Pathogenic bacteria resistant to current first-line antibiotic treatments in the United States are responsible for two million infections a year, placing a strain upon the United States healthcare system and increasing expenditure by an estimated $20 billion per year in associated medical costs. Of particular concern is the pathogenic bacterium methicillin-resistant Staphylococcus aureus (MRSA), which exhibits resistance towards almost all clinical β-lactams (e.g. penicillins, cephalosporins, and carbapenems). MRSA commonly acquires additional resistance determinants, giving rise to multidrug-resistant MRSA subtypes (MDRSA) which can be especially challenging to treat. The bacterial
cellular division protein Filamenting temperature-sensitive mutant Z (FtsZ) represents a novel and attractive target for combating such multidrug-resistant infections, with efficacious preclinical allosteric FtsZ inhibitors of the benzamide family reported in literature. However, benzamide-resistant MRSA FtsZ isolates (G193D, G196S, N263K)

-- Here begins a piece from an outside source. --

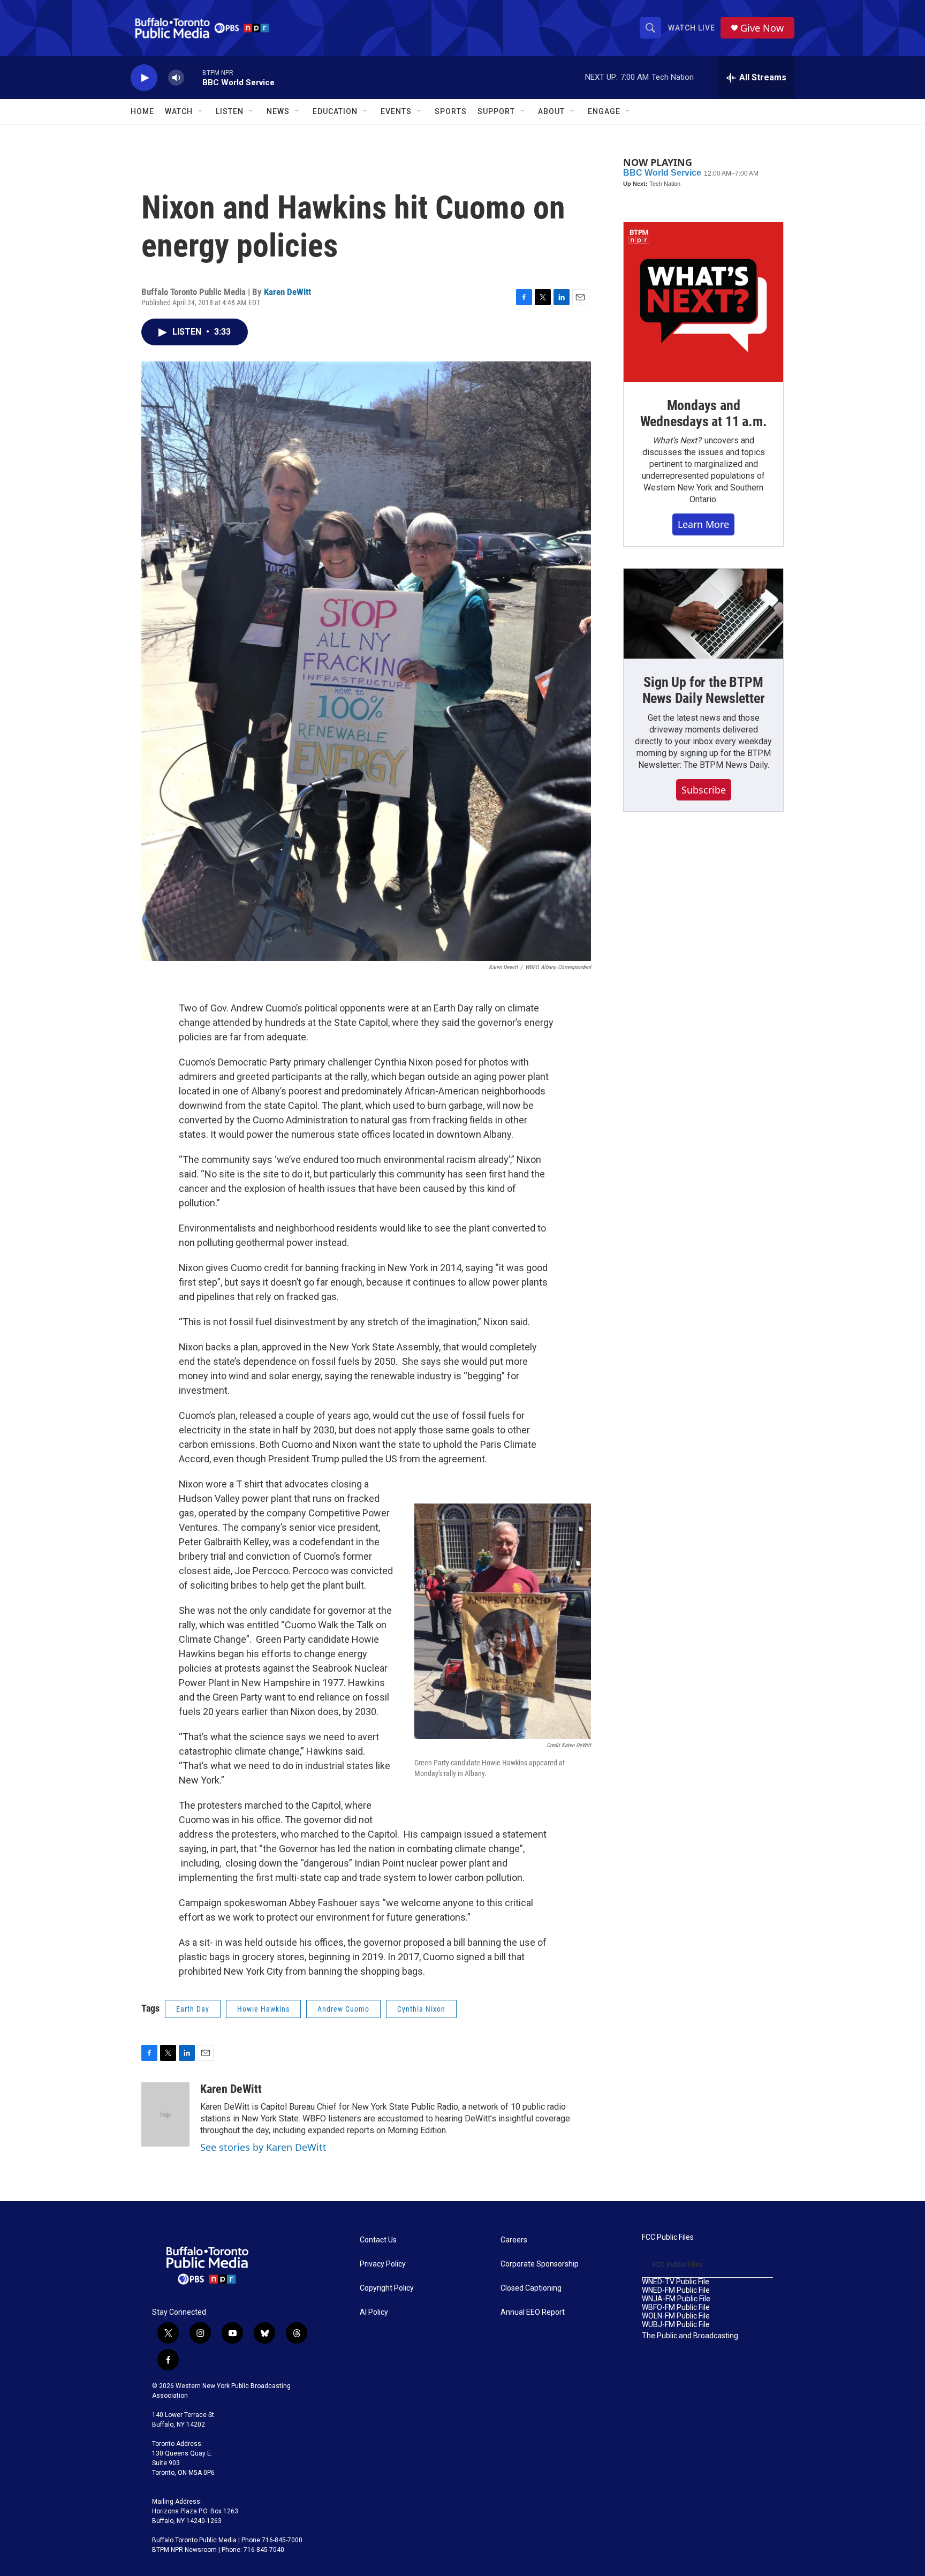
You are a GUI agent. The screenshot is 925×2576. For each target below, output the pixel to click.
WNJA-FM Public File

hinder application of this compound class, with N263K-mutant FtsZ inducing steric occlusion to the benzamide pharmacophore and conferring resistance to all presently known members of the benzamide family. Accordingly, there is a compelling requisite for the discovery of novel inhibitors of FtsZ which are unhindered by recognized FtsZ
structural mutations.
To this end, the SeeSAR and infiniSee software packages provided by BioSolveIT were instrumental in permitting an evolutionary virtual high throughput screening methodology that resulted in the identification of three promising lead-like candidate FtsZ inhibitors. All proposed inhibitors exhibit favorable predicted ADMET properties suitable for a lead-like candidate and predicted potencies surpass that of the preclinical benzamide TXA707 against the clinically relevant S. aureus MRSA252 strain and the G196S FtsZ mutant, the most common mutant conferring resistance to the benzamide, TXA707. Additionally, all proposed inhibitors demonstrate robust predicted binding modes unaffected by the G196S and N263K mutations with one of the synthesized compounds demonstrating in vitro antibacterial activity against S. aureus. This lends promise to the potential application of these compounds as potential novel inhibitors of FtsZ for the treatment of resistant bacterial infections.
After 1 year, Benjamin has achieved the following goals:
- Preparation and validation of the relevant FtsZ crystal structures (PDB: 5XDT and 5XDV) and docking software [SeeSAR] was undertaken. The relevant FtsZ crystal structures were prepared for molecular docking in UCSF chimera and their associated PDB files were analyzed for structural anomalies in the allosteric binding site of FtsZ with the aid of EMBL-EBI PROCHECK and PDB REMARKs analysis. The validation of SeeSAR for molecular docking was undertaken by introducing TXA707/TXA6101, with no pre-defined bond torsionality, as a ligand to their associated prepared structures, and comparing the predicted binding pose with the native binding pose observed in the crystalline structure through a root-mean-square deviation of atomic positions via a pairwise analysis of all atoms. SeeSAR did exceptionally well in the reproduction of the crystalline binding pose yielding RMSDs of approximately 0.5Å for both structures, validating its predictive accuracy against the target.
- Compounds exhibiting favorable potency and ADME parameters were identified through an evolutionary screening methodology. Known and predicted inhibitors of FtsZ in addition to predicted targets of known FtsZ inhibitors, comprised of 98,032 compounds, formed the initial seed set of compounds. The top 5% of compound by affinity as determined by SeeSAR underwent analog generation in infiniSee to generate analogs that were then subsequently screened by SeeSAR again in a cyclic pattern. This permitted effective scaffold hopping and the exploration of a large section of target-relevant chemical space in a highly time-efficient manner. The resulting hit compounds from this screening had their ADMET properties predicted for the identification of lead-like candidates contained amongst the hit compound set.
- Proposed compounds were synthesized and biologically assayed. Two of the proposed compounds were successfully synthesized, purified, and structurally confirmed via 1H NMR and LC/MS. The first compound was assessed for biological activity via agar disc diffusion with S. aureus and E. coli but exhibited no antibacterial activity against either. The compound was re-assayed as a sodium salt and as a methyl ester, both of which exhibited no antibacterial activity. On account of the lack of antibacterial activity, no FtsZ-specific assay was conducted for this compound. The second compound was evaluated for biological activity via agar disc diffusion with S. aureus and demonstrated a moderate zone of inhibition approximately 10mm in diameter on Mueller Hinton agar plates. However, due to time constraints imposed by COVID-19 no further biological assays on this compound were able to be undertaken in this timeframe.